Condition on linearly separable datasets

428 Views Asked by At

I am trying to understand linear classification with hyperplanes. So far I understood that for a binary classifier with labels $y_i \in \lbrace -1, 1\rbrace$ points $(x_i, y_i)$ are separable if parameters $a,b$ exist s.t. for different labels $y_i$ the points lie in different halfspaces, i.e. w.l.o.g. $a^Tx_i - b > 0$ for $y_i = 1$ and $a^Tx_i - b < 0$ for $y_i = -1$ which can be rewritten as $$y_i(a^Tx_i - b) > 0$$. However, for the optimal hyperplane (i.e. the one maximizing the distance to each set as defined by the labels) the literature states that $$ y_i(a^Tx_i - b) \geq 1$$ holds. How can I show that whenever I find parameters $a, b$ that satisfy the first condition, there must also exist always (better) parameters satisfying the second equation?

1

There are 1 best solutions below

0
On

The key is that your $x_i$ are indexed by a finite set.
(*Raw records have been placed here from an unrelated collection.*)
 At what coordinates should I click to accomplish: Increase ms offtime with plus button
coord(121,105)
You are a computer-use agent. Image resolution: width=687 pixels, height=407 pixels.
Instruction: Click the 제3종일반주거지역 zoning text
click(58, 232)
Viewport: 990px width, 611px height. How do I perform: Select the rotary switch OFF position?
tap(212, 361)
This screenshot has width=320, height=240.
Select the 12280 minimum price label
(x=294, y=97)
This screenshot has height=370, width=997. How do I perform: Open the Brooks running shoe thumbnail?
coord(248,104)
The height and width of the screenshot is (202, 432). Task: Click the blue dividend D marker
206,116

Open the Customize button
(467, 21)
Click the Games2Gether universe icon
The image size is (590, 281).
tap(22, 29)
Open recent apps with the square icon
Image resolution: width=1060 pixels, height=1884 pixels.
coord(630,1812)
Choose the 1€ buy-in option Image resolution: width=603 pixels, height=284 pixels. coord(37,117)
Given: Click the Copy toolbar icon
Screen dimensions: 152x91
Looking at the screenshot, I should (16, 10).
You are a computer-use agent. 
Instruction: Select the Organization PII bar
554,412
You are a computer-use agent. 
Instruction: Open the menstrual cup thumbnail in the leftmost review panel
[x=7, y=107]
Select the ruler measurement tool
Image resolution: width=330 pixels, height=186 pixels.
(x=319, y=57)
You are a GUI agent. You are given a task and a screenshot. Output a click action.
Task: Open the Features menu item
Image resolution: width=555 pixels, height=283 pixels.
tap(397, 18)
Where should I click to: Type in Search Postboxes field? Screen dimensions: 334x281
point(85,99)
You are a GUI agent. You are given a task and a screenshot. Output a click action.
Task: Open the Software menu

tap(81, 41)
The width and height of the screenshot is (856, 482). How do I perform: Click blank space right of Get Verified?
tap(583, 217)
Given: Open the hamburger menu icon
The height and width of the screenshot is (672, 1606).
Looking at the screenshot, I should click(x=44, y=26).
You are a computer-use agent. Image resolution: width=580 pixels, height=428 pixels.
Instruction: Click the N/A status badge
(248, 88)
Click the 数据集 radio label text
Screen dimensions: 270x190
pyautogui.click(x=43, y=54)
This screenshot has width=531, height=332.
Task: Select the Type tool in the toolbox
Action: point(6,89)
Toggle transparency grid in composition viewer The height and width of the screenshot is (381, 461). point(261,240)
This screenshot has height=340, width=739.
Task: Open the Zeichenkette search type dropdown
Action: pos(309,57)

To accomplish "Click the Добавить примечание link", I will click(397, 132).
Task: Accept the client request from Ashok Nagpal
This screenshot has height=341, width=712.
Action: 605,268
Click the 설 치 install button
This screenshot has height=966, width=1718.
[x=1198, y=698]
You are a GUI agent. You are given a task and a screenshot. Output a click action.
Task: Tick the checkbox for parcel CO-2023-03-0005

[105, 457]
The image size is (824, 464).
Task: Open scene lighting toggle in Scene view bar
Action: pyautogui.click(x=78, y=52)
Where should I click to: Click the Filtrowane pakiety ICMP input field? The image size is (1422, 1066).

If the first inequality is strict, then there is some positive $t_i$ satisfying $y_i (a^T x_i - b) > t_i$. Now, since there are finitely many $t_i$, take the smallest one, call it $s$. Then, modify your old parameters by a factor of $1/s$.

The result does not hold in the infinite case, as one could have $x_i$ in opposite classes which converge to one another. In this case, a linear separation is still possible, but it cannot be expanded to a gap of nonzero thickness as any such gap would miss some points close to the boundary.